With their upright carriage and pinched expressions, they were easy to spot. Some of them wore the formal session surcoat over their suits, the sweeping garments giving them the appearance of doleful bats doused in cherry juice. Linus and Dmitri had already established themselves within the illustrious hallmark of the Council Chambers. Linus’s personal mission was to convert his sister. He liked to dangle words like future and ramifications under Adelaide’s nose, fish on a hook she never bit. As a Rechnov, even a renounced fourth gen one, Adelaide retained the respect, prominence, and wealth afforded all of Osiris’s founders: this was her inheritance.

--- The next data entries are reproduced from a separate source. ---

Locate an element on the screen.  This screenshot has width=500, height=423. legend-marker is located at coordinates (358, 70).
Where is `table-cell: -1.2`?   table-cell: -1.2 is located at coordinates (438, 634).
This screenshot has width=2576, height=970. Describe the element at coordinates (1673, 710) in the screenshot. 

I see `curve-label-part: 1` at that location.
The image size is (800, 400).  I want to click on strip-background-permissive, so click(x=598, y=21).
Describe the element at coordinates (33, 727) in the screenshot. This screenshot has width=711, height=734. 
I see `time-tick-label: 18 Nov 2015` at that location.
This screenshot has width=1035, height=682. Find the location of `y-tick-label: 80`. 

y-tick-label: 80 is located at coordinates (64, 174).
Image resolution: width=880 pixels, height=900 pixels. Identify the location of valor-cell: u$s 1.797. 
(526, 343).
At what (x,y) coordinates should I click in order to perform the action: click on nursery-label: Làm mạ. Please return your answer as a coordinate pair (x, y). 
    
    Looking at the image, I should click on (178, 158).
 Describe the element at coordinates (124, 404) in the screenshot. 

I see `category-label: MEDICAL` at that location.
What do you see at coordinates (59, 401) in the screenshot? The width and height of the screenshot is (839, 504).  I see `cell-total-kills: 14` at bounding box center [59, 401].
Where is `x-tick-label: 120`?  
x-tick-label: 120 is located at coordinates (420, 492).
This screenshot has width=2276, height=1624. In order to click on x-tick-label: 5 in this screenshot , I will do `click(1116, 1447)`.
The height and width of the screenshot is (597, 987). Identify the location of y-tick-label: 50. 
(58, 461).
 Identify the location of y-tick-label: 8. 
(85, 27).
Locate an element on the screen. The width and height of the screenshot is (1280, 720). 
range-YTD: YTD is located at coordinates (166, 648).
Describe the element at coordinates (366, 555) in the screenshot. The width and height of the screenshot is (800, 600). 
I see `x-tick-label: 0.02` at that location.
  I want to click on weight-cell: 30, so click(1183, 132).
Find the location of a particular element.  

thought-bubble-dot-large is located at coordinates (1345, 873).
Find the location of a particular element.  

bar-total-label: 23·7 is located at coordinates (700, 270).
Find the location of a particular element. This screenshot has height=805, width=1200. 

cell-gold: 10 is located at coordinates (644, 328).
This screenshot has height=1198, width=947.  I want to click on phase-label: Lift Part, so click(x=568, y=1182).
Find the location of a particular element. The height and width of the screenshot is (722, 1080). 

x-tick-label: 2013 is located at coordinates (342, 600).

But she had her own name now. Adelaide Mystik. She had her own set, too. They were known as the Haze. A few of them were here, distinguishable by their roving butterfly wariness and adherence to fashion. Beneath cloche hats, the girls’ lips were matte in red or mulberry. Their diamond-patterned legs shifted as they tested standing in one spot, then another. The boys, usually so at ease, loitered self-consciously amongst the Council members and founding families.

Adelaide saw Jannike, one of her oldest friends, bend over to say something to her mother. Viviana did not glance up.

A smattering of reporters completed the parade. Some of the krill journalists had attempted to glam up their shabby hemlines with a belted coat or a hat, but nothing could disguise their insidious manner. Perhaps it was the proximity of these conflicting factions as much as the event itself that produced such an air of uncertainty. A Councillor bumped into a socialite and both parties blushed and fell silent, alarmed by the prospect of conversation. Under other circumstances, Adelaide might have found the interaction comical.